Effect of the m-3M3FBS on Ca2+ movement in human SCM1 gastric cancer cells

• Main Authors: Hsiao-ying Lee, 李筱瑩
• Other Authors: Chung-Ren Jan
• Format: Others
• Language: en_US
• Published: 2011
• Online Access: http://ndltd.ncl.edu.tw/handle/47974759013243932964

碩士 === 國立中山大學 === 生物科學系研究所 === 99 === m-3M3FBS is a new compound that has been used as a phospholipase C (PLC) activator. The effect of m-3M3FBS on cytosolic free Ca2+ concentrations in human gastric cancer cells (SCM1) is unclear.
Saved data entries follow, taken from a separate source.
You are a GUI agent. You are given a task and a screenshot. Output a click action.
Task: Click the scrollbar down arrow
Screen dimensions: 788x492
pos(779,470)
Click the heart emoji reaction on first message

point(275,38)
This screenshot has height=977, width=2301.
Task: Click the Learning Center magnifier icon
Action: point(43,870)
This study explored whether m-3M3FBS changed basal [Ca2+]i levels in suspended SCM1 cells by using fura-2 as a Ca2+-sensitive fluorescent dye. m-3M3FBS at concentrations between 1-50 μM increased [Ca2+]i in a concentration-dependent manner. The Ca2+ signal was reduced partly by removing extracellular Ca2+. This Ca2+ influx was inhibited by phospholiapase A2 inhibitor aristolochic acid , store-operated Ca2+ channel blockers nifedipine 、 econazole and SK&F96365; and protein kinase C inhibitor GF109203X. Phorbol 12-myristate 13-acetate ([PMA] a protein kinase C activator) had no effect on m-3M3FBS-induced [Ca2+]i rise. In Ca2+-free medium , pretreatment with m-3M3FBS abolished thapsigargin (TG) or 2,5-di-tert-butylhydroquinone (BHQ) - induced [Ca2+]i rise. Conversely, pretreatment with the endoplasmic reticulum Ca2+ pump inhibitors TG or BHQ partly inhibited m-3M3FBS -induced Ca2+ release. The inhibition of PLC with U73122 did not alter mMIRC. Collectively, in SCM1 cells, mMIRC by causing PLCindependent Ca2+ release from the endoplasmic reticulum and Ca2+ influx via phospholipase A2-protein kinase C-sensitive store-operated Ca2+ channels.